The extent to which the probability of the outcome differs between groups defined by baseline covariates such as obesity, is captured by the parameter for the covariate. There is no difference between the odds ratio, the risk difference and the risk ratio in terms of their ability to capture any baseline risk differences between groups due to the confounders.
If obesity was unobserved, and obesity was prognostic for the outcome, in this group the modeled effect of treatment should be assessed of less magnitude than in a group where obesity was measured and included in the model.
You need to be much clearer about the role of the parameter for baseline risk, the parameter for obesity, and the parameter for the intervention.
This is because the distribution of unmeasured obesity across treatment arms must influence our effect measures assessment of “how likely”.
In a randomized trial (and in the absence of confounding), the distribution of obesity will be independent of treatment arms. Avoiding confusion about this is one of the primary reasons that I insist on the need for using counterfactuals
So adding the additional variable obesity to the model should increase the estimated effect of treatment, via the effect measure, even if treatment and obesity were uncorrelated. In other words, the coefficient in the regression equation does not represent a sort of universal constant. If obesity (whether observed or not) is inherently involved in what the average causal effect of treatment in a population means, then the distribution of obesity in that population sets the context in which the effect of the treatment is realized
There are two separate questions to consider here:
- Is the prevalence of obesity independent of treatment arm?
- Assuming that the prevalence of obesity is independent of treatment arm, should the effect of treatment depend on the prevalence of obesity?
As explained above, I am going to assume we are in a situation where question one can be answered in the affirmative. This is expected to hold by design in an (infinitely large and perfect) randomized trial, but whether it is true in the data is not really relevant if we just define our effect measures in terms of counterfactuals.

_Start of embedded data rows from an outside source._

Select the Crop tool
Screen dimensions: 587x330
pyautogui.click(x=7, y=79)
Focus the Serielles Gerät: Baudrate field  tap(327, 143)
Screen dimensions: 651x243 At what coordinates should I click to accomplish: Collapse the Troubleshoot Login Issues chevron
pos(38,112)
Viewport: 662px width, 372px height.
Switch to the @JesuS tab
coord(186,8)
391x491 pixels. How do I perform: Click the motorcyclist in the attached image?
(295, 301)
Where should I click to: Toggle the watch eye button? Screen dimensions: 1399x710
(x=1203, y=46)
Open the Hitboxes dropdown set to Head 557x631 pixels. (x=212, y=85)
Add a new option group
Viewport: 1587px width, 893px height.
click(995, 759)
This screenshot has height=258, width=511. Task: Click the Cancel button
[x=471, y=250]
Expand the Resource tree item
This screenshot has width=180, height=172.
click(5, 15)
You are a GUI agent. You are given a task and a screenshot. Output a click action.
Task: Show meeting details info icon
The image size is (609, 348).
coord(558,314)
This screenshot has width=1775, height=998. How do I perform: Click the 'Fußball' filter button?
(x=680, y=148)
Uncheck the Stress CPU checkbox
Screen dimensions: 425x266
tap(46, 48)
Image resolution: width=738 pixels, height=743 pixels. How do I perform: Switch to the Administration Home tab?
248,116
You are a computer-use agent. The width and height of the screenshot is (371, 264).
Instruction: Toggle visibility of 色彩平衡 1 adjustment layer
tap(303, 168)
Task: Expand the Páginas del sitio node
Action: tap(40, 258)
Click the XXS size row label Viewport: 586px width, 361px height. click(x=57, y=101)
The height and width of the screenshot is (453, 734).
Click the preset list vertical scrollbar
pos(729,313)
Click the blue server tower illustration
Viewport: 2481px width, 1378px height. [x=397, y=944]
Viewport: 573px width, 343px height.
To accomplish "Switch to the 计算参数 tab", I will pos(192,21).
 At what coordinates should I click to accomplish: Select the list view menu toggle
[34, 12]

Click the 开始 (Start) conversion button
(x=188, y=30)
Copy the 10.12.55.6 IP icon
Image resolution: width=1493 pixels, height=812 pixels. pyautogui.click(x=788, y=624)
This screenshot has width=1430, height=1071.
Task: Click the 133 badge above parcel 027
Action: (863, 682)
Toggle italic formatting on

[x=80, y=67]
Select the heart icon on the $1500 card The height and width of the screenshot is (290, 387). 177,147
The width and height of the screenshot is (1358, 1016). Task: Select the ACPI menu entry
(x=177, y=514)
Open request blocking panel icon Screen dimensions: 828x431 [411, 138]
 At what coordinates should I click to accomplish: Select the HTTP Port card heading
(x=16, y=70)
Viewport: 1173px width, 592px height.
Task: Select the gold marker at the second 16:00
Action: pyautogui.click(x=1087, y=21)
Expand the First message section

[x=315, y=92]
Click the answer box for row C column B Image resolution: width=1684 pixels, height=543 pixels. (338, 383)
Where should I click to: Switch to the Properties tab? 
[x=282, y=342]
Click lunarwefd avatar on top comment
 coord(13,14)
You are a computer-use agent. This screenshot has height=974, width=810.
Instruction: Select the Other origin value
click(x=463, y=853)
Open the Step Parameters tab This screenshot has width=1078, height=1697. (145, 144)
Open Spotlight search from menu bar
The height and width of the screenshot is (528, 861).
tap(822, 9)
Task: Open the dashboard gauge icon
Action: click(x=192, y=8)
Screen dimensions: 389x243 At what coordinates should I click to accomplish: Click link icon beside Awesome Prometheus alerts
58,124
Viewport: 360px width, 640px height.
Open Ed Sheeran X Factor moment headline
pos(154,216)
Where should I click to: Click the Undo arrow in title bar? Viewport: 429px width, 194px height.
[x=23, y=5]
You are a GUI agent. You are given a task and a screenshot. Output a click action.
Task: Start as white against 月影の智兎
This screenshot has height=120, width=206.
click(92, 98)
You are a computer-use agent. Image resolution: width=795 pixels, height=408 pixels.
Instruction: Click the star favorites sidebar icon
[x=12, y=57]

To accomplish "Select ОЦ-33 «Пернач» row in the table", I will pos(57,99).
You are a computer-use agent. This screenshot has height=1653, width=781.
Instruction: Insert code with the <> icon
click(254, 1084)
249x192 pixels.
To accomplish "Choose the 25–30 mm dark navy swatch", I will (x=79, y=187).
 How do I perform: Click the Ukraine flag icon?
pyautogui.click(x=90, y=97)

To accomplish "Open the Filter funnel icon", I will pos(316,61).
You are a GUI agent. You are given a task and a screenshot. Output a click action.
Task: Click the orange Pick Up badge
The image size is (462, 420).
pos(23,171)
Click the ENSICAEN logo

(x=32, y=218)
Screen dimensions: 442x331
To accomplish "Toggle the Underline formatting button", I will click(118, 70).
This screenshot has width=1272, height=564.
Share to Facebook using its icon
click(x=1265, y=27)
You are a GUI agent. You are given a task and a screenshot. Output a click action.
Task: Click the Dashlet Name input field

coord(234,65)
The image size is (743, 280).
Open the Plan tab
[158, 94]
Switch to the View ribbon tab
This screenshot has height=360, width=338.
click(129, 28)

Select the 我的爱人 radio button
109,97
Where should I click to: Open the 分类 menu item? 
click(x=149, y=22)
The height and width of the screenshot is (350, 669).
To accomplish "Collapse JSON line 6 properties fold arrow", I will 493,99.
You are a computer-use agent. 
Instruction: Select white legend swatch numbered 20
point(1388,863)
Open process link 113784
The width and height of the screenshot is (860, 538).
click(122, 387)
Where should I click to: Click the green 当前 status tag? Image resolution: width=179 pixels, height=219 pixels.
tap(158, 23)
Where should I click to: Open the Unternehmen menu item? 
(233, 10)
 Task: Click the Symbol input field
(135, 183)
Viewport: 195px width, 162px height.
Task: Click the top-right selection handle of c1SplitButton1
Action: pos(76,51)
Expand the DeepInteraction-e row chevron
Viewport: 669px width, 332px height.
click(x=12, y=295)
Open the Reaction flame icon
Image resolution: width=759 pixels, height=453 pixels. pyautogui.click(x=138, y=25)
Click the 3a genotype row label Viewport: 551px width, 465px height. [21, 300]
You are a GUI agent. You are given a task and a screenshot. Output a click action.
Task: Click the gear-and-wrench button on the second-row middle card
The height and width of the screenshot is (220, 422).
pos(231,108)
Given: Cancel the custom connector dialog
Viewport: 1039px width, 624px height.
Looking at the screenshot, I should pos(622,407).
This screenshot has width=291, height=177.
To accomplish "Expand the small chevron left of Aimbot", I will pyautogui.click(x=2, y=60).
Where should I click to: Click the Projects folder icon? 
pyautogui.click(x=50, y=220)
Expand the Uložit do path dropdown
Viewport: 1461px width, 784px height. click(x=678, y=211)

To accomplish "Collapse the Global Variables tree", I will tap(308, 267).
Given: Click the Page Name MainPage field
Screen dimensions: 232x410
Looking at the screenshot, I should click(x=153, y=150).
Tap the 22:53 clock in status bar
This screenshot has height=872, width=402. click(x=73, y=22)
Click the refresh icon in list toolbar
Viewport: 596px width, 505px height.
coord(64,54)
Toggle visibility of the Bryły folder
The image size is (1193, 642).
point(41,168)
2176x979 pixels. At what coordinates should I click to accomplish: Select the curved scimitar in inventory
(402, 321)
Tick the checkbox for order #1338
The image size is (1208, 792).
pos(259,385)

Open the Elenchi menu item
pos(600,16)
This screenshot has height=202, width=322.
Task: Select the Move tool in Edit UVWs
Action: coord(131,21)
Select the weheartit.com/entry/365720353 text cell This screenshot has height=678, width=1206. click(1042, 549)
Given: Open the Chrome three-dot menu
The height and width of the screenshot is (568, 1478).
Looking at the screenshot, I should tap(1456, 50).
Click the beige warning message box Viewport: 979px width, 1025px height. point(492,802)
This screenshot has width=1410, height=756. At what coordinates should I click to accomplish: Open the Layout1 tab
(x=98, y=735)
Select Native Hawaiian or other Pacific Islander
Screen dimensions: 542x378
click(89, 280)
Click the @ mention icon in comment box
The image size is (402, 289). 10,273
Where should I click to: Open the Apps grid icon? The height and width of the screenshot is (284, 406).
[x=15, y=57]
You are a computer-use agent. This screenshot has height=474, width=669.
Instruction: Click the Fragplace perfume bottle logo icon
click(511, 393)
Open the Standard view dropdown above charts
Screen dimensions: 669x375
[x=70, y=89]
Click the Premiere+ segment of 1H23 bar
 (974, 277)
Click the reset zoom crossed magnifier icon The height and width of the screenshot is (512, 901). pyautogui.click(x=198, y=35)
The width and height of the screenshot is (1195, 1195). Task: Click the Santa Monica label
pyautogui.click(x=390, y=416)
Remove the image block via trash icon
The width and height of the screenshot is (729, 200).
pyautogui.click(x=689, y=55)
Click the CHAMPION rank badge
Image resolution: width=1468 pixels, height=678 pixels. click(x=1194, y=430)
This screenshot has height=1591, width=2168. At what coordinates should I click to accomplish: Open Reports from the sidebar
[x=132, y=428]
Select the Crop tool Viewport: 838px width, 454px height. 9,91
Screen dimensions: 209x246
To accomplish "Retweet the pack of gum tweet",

For the second question, i agree that it is possible that the prevalence of obesity determines treatment effects. But in order to violate collapsibility, it must be the case that in the hypothetical situation where the odds ratio is equal between the group where obesity=0 (i.e. in a group where the prevalence of obesity is 0% in both the intervention group and the control group) and the group where obesity=1 (where the prevalence is 100%), then the pooled odds ratio (i.e. in a group where the prevalence of obesity is somewhere between 0 and 100%) is not also equal. You are going to have to find some way to explain this U-shape.
I also note that nobody is claiming that regression equations represent universal constants. I will however insist that the validity of a model depends on the extent to which the homogeneity assumptions that define it are to some approximation reflective of biological reality.